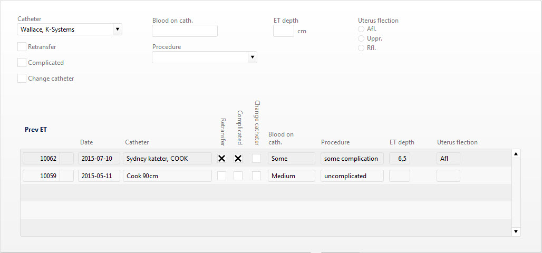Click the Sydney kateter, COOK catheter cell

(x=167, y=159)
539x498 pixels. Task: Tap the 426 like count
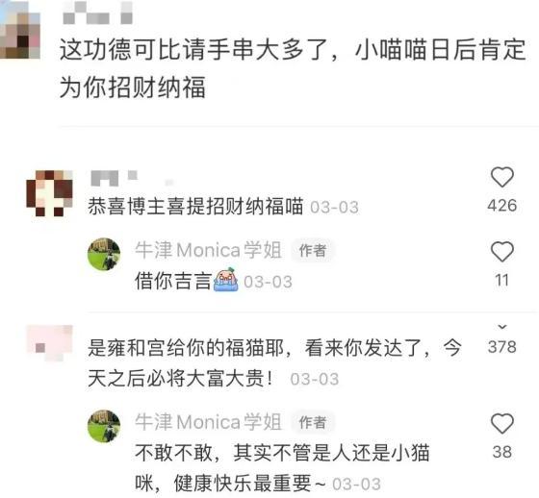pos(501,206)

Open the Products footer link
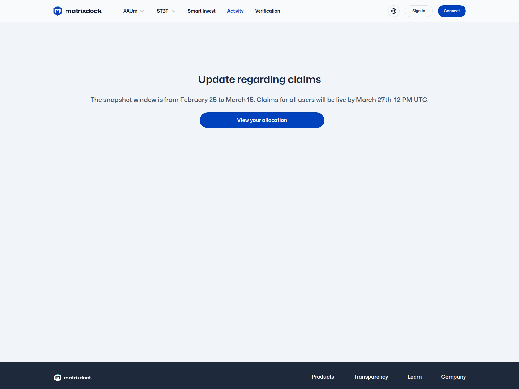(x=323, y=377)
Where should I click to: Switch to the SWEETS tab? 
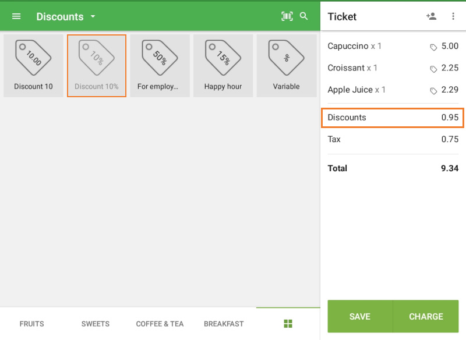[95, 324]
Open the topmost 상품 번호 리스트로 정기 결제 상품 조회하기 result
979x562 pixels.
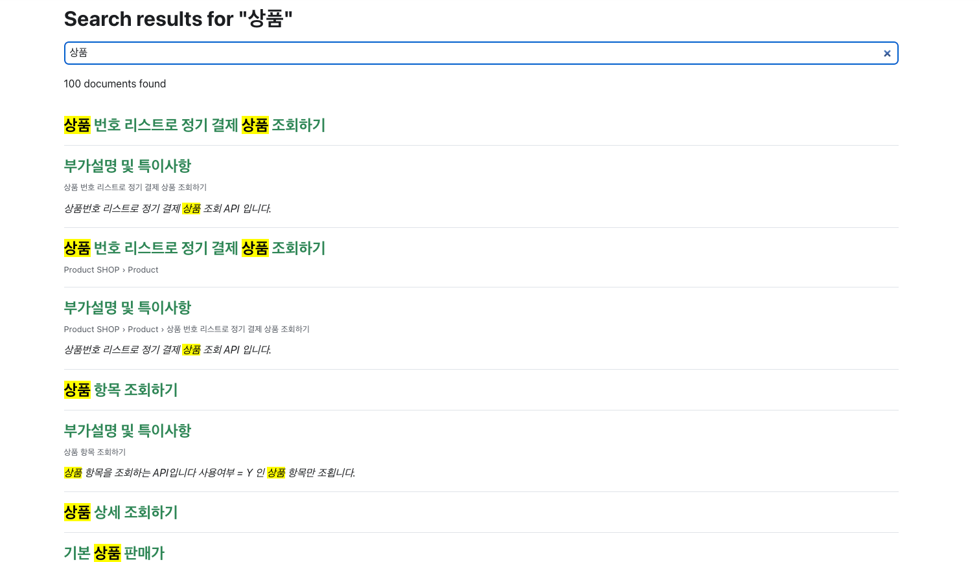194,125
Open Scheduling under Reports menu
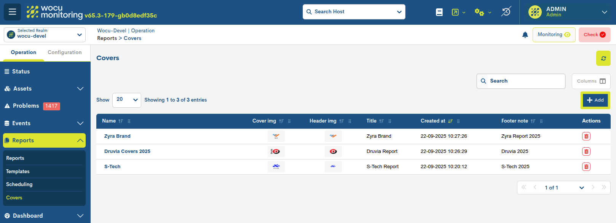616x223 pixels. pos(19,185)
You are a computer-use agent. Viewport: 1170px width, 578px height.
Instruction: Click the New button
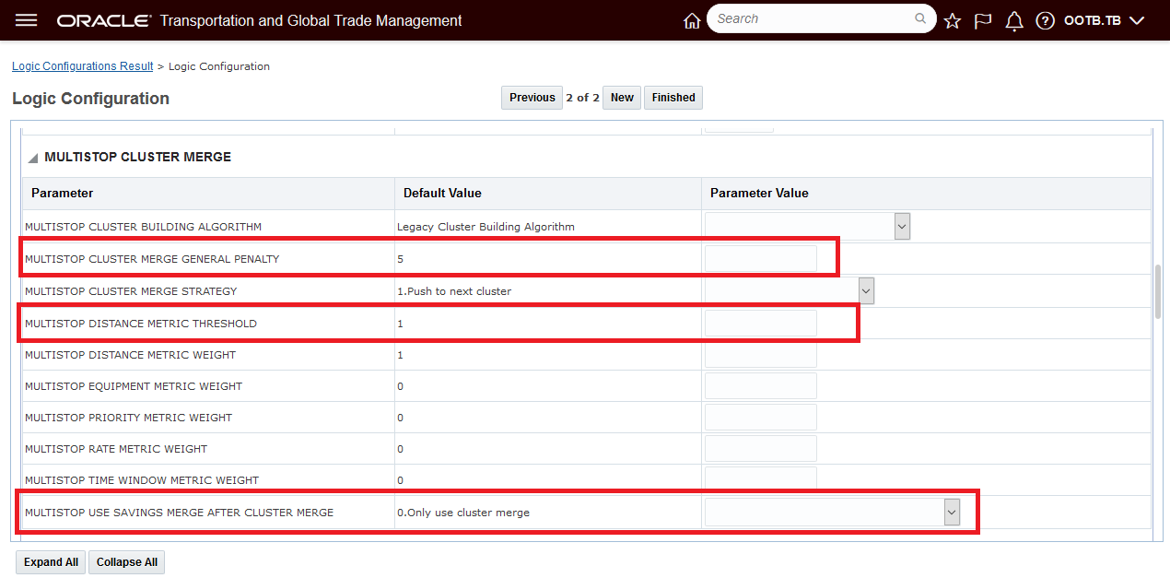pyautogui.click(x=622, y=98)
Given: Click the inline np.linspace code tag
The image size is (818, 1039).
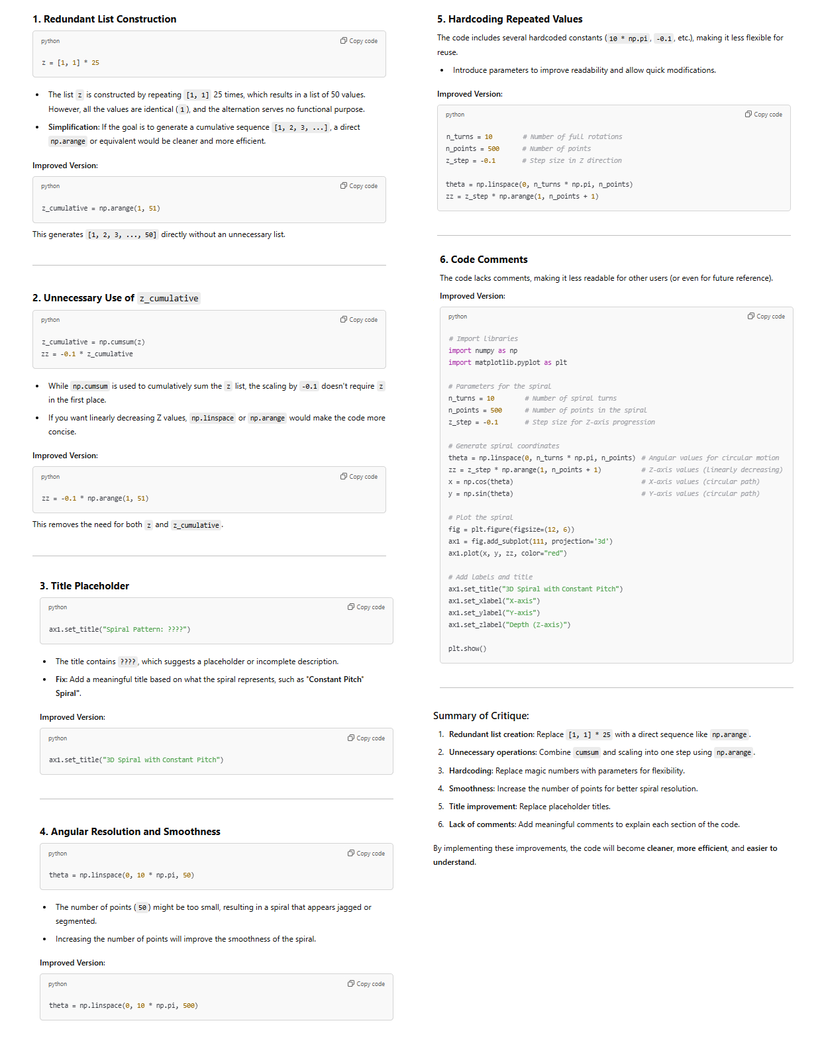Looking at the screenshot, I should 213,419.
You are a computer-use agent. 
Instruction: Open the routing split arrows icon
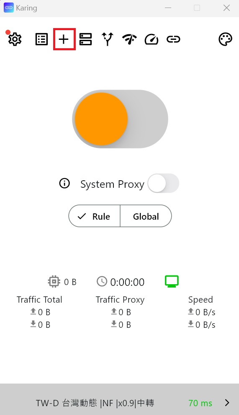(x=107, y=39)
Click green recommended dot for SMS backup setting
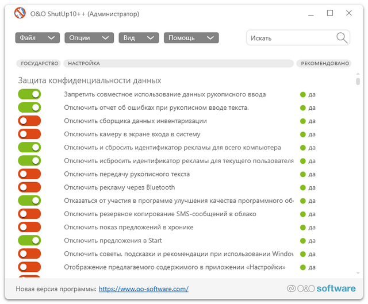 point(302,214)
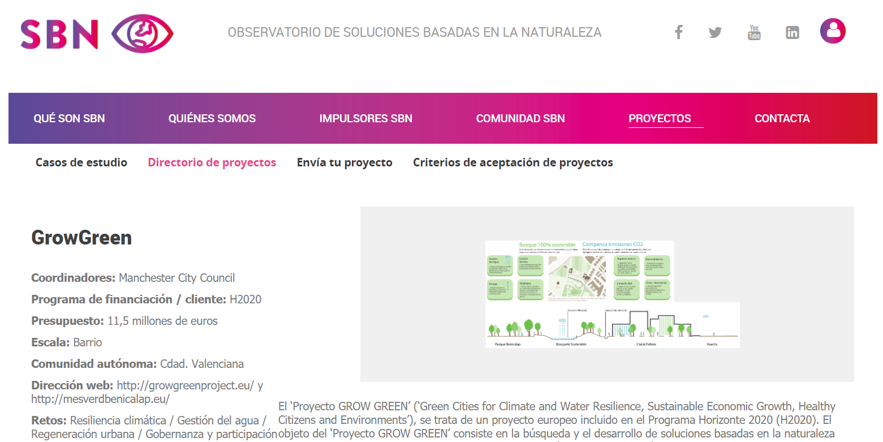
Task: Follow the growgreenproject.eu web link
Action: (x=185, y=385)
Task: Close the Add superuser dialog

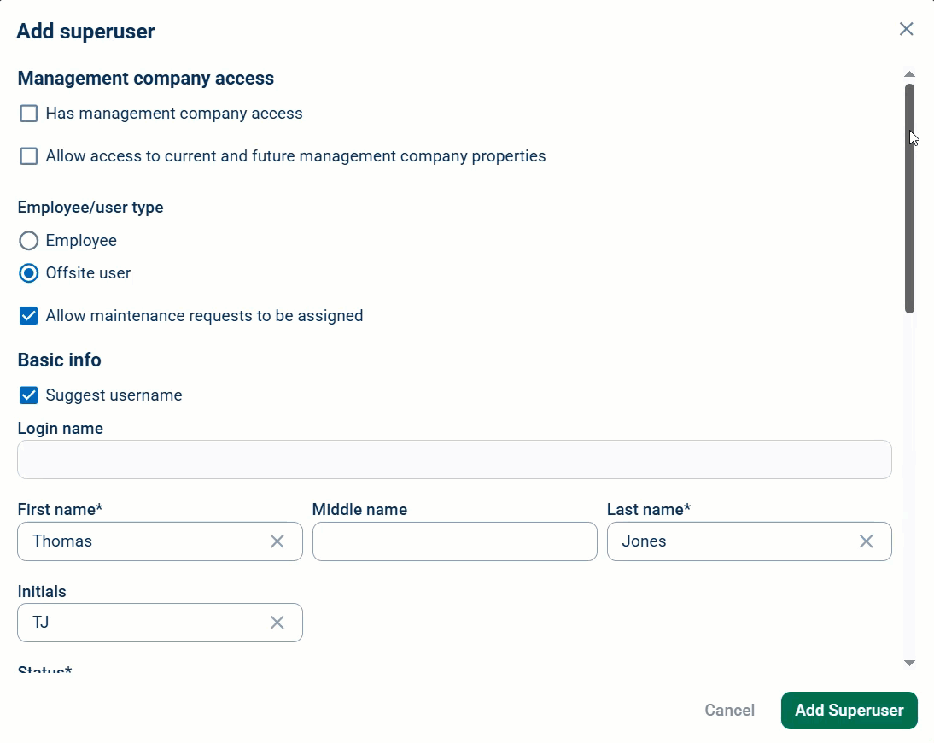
========================
Assigned task =>
Only the lines from the one containing "The image size is (818, 1039)." through the final line of the entries belong in the copy, both ends included. Pictures stay out.

Solution =>
The image size is (818, 1039).
Looking at the screenshot, I should 213,419.
You are a computer-use agent. 
Instruction: Open the routing split arrows icon
(x=107, y=39)
Click green recommended dot for SMS backup setting
 point(302,214)
Task: Follow the growgreenproject.eu web link
Action: (x=185, y=385)
Task: Close the Add superuser dialog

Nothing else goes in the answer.